Objectives
- Practice with the
fitandpredictinterface of sklearn models - Use linear models and decision trees for classification tasks
- Explain the difference between accuracy and log loss
- Explain underfitting and overfitting
Notebooks
Classification in scikit-learn
(name: u03n2-sklearn-classification.ipynb; show preview,
open in Colab)
For reference only, you might want to have your sklearn-regression notebook open: Regression in scikit-learn
(name: u02n2-sklearn-regression.ipynb; show preview,
open in Colab)
Key Concepts
Reframing Regression as Classification
Rather than predicting exact home prices (regression), we’ll predict price categories (classification):
- Low (bottom third)
- Medium (middle third)
- High (top third)
Why? Price distribution is highly skewed - a small error on expensive homes dominates the loss. Classification evens out the importance. Really, we’re mostly doing this to help you see the difference between these two types of problems.
Watch out: Notice that the class is expressed as a number (0, 1, 2), but this is not a regression problem. The numbers are just labels for the classes.
Cross-Entropy Loss
- Measures how surprised the model is by the correct answer
- Example: Model predicts probabilities [0.7, 0.2, 0.1] for classes [Low, Med, High]

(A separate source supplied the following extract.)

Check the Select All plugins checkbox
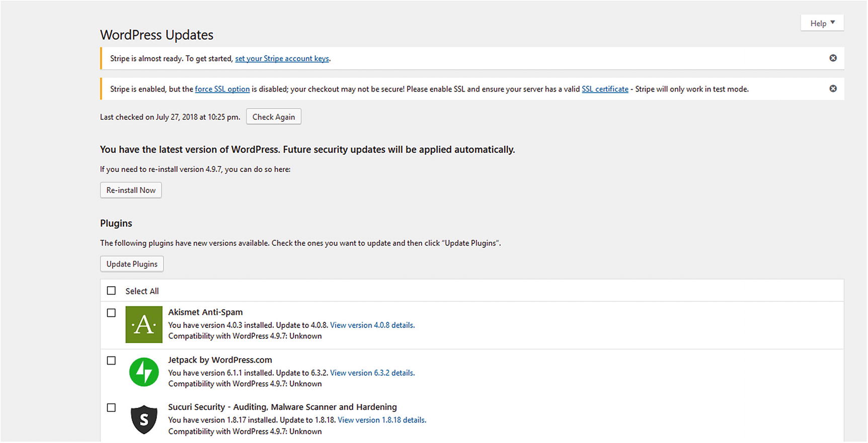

- If true class is Low: -log(0.7) = 0.36 (not very surprised)
- If true class is High: -log(0.1) = 2.30 (very surprised!)
- Perfect prediction: probability 1.0 on correct answer, 0 elsewhere → loss = 0
- Random guessing: probability [1/3, 1/3, 1/3] → loss = 1.10
True Class
↓
[0.7, 0.2, 0.1] → -log(prob of true class)
↑
Model's predicted probabilities
Working Through the Notebook
-
Data Setup
- Use same X (lat/long) as regression
- New y: price_bin column (0=low, 1=med, 2=high)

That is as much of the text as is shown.